Wichtig, aber nicht alleine entscheidend: Der Antrieb in der Formel 1 2014

Formel 1 2014

— 08.08.2014

Szafnauer widerspricht: Formel 1 ist keine Motoren-Formel

Entscheidet 2014 nur der Antrieb über Erfolg und Misserfolg in der Formel 1? Keinesfalls, meint Force-India-Betriebsdirektor Otmar Szafnauer



Die Einführung der neuen Antriebseinheiten mit 1,6-Liter-Turbomotor und komplexen Hybridsystem hat das Kräfteverhältnis der Formel 1 in der Saison 2014 durcheinander gewirbelt. Die derzeitige Vormachtstellung der Mercedes wird vor allem mit dem überlegenen Antrieb der Stuttgarter begründet, der nach einhelliger Einschätzung den Aggregaten von Ferrari und Renault überlegen ist.

Für Force-India-Betriebsdirektor Otmar Szafnauer ist der Antrieb aber nur ein Teil des Erfolgsrezepts von Mercedes. "Es muss alles passen, damit man gewinnen kann", sagt der Rumäne im Interview mit 'Formula1.com'. "Nehmen wir beispielsweise Mercedes. Ich glaube, ihr Auto wäre auch mit einem Antrieb von Renault oder Ferrari immer noch gut", ist Szafnauer überzeugt. "Sie haben eine gute Aerodynamik, gute Mechanik, verstehen die Reifen, haben gute Fahrer und gute Strategie und gewinnen deshalb."

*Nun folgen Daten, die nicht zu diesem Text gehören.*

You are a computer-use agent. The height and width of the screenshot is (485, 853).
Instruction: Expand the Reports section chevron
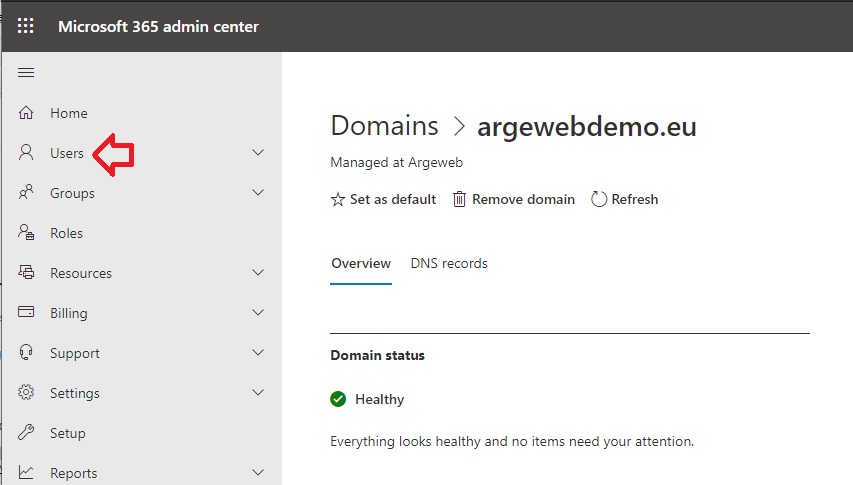[x=258, y=472]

Allerdings spiele der Antrieb in diesem Jahr schon eine größere Rolle als noch in den vergangenen Saisons. "Vielleicht etwas mehr als früher, als die Motoren eingefroren waren. Aber ist es eine reine Motoren-Formel? Keinesfalls", ist Szafnauer überzeugt. "Wir haben den gleichen Antrieb wie Mercedes, Williams und McLaren ebenfalls, und gewinnen nicht."